First time poster here so if anything doesn’t make sense, please let me know and I’d be happy to explain
I’m currently working on a Node.js application where I need to handle file uploads using tus-node-server. The frontend is using the Uppy TUS plugin. I need to be able to encrypt the files as they are uploaded and then upload the encrypted files directly to an S3 bucket.
Due to limited storage space, I can’t afford to store the files temporarily on disk. Instead, I want to process and encrypt the files as they are being uploaded and stream the encrypted content directly to S3. I’ve also opted against using Server-Side Encryption on its own in S3, as if someone gained unauthorized access to my S3 bucket, they could just download the files unencrypted.
I understand there is no native way of doing this in @tus/server and @tus/s3-store, which is fine, as I have my own encryption logic using crypto.
I have managed to successfully get everything working so that the client can upload files using TUS to my S3 bucket with both modules mentioned above.
I just need a way of pre-processing each chunk before it is sent to S3. My main question is this:
Is there any way to extract/retrieve/intercept the uploaded chunk so that I can perform my encryption logic, and then pass it back to the TUS server/S3 Datastore?
Any help, suggestions, or examples would be greatly appreciated!
Note that this is always the case with the S3 store, there will be temporary files. We need those in case a chunk is under the minimum part size or to buffer chunks until it reaches your partSize. They are deleted as soon as they’re no longer needed though.
Thanks for the reply and I understand that you don’t want to allow this.
I’m aware of S3’s server-side encryption but as I mentioned, I would like client-side encryption also as an extra layer for if someone was to gain access to my S3 bucket.
I had a method set up to encrypt files as soon as they were uploaded to the @tus/file-store which worked fine. Is there any way for me to modify the temporary file on disk before it’s uploaded to the S3 Store or will I have to use the S3 client SDK instead?
I don’t think you can target the temporary file on disk yourself without causing race conditions. Maybe we could add support for checksums, together with auto encryption in the bucket that could suffice?
That’s ok, no problem.
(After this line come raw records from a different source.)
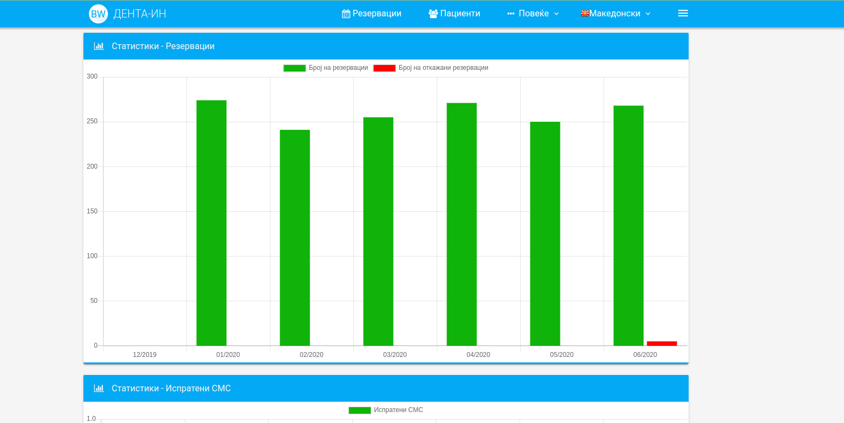Open the hamburger menu icon
The image size is (844, 423).
(683, 14)
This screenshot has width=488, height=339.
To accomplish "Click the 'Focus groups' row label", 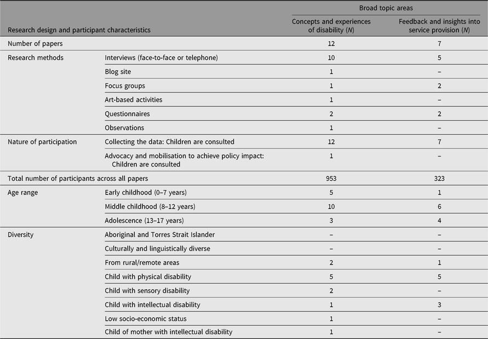I will [x=124, y=86].
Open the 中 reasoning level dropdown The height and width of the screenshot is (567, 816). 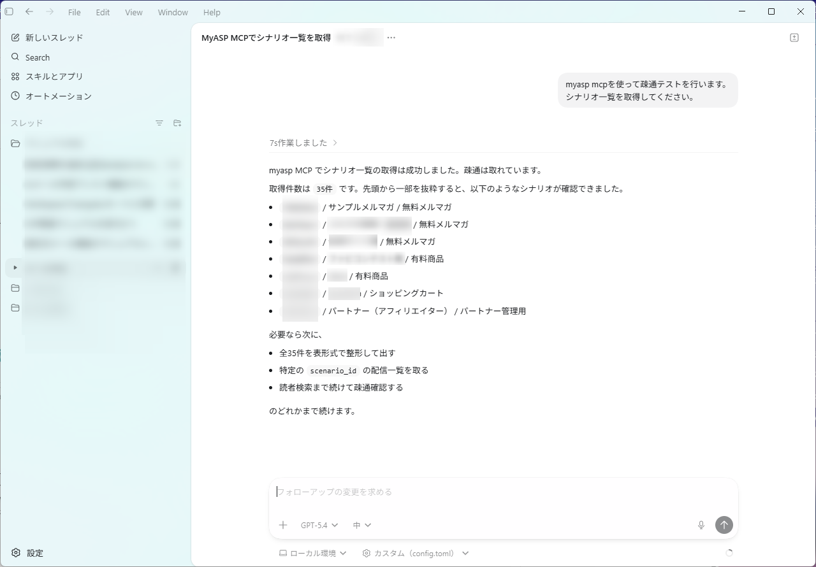pyautogui.click(x=362, y=525)
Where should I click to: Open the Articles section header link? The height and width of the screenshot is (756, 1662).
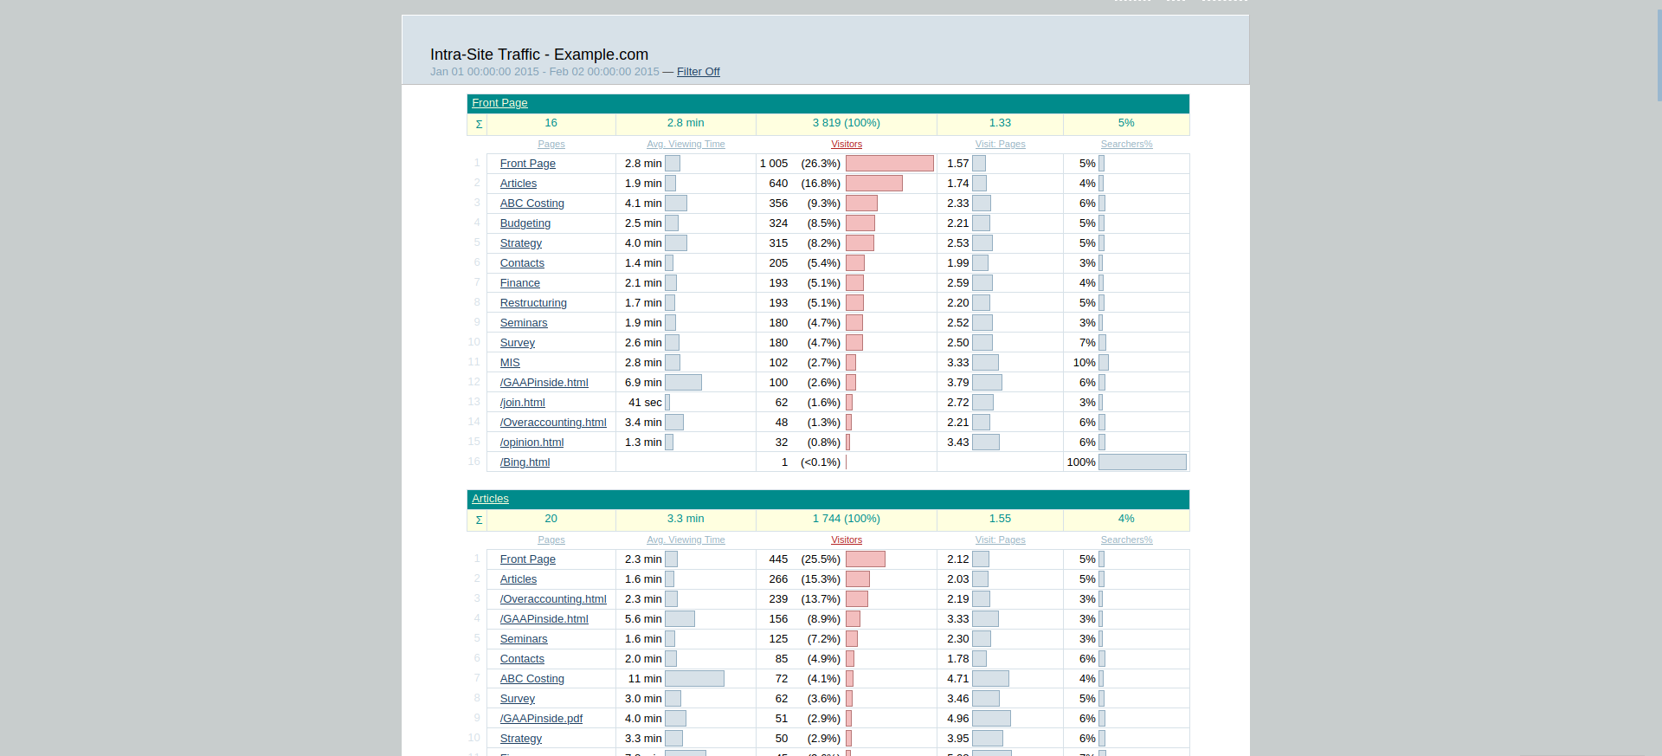pos(490,499)
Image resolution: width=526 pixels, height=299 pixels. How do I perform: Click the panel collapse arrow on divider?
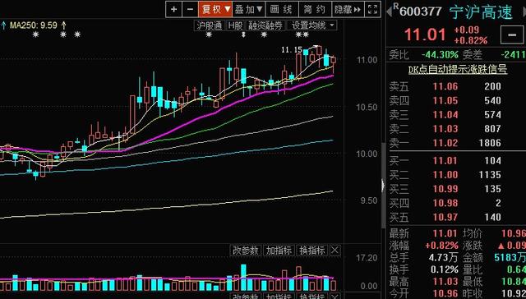pos(383,186)

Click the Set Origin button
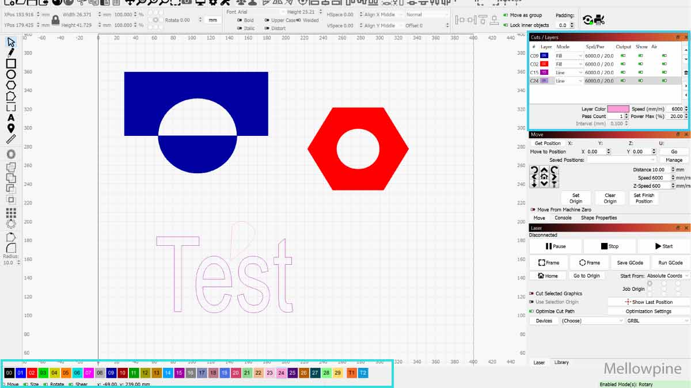tap(575, 198)
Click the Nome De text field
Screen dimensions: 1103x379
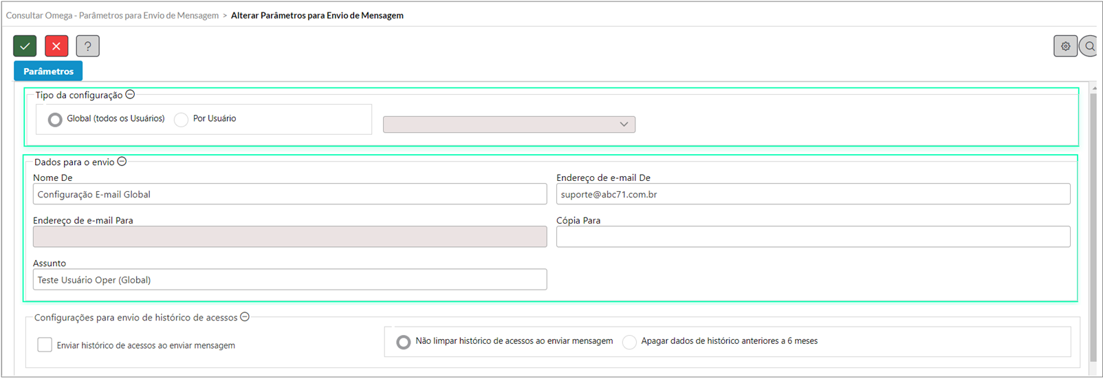tap(290, 194)
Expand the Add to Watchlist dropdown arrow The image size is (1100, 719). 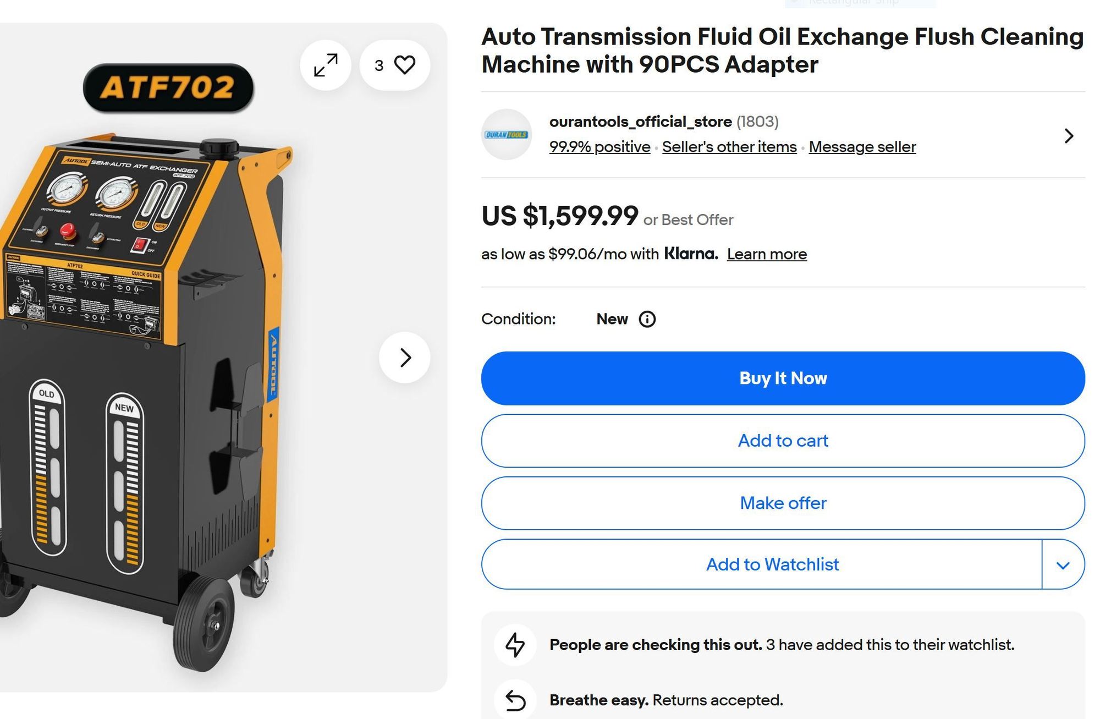1063,565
I understand the potential issues with accessing the temporary file.
My main goal is to protect client files so that no one (not even me) can see them.
I think implementing checksums is a good idea but for now, I might leave this project to do a bit more research.
Is there a possibility in the future that you could implement support for something like this, where I can pipe the upload to an encrypt function and then to my own datastore (FileStore, S3, etc.)?
I couldn’t find any related forum topics so I understand that this is not a highly requested feature, and no worries if this is not possible.
This sounds to me like a use case for client-side encryption, where the data is already encrypted before it reaches tis-node-server. Implementing this on the client should be more straightforward and would not require a special setup on the server. Have you considered that?
Yeah, I did think about client-side encryption and that’s something I’ve been looking into.
The way I was trying to do this originally was by letting the client (web browser) upload a file, then encrypting it on the Node server, and then uploading to S3. So technically, this is still client side encryption but from AWS’ point of view.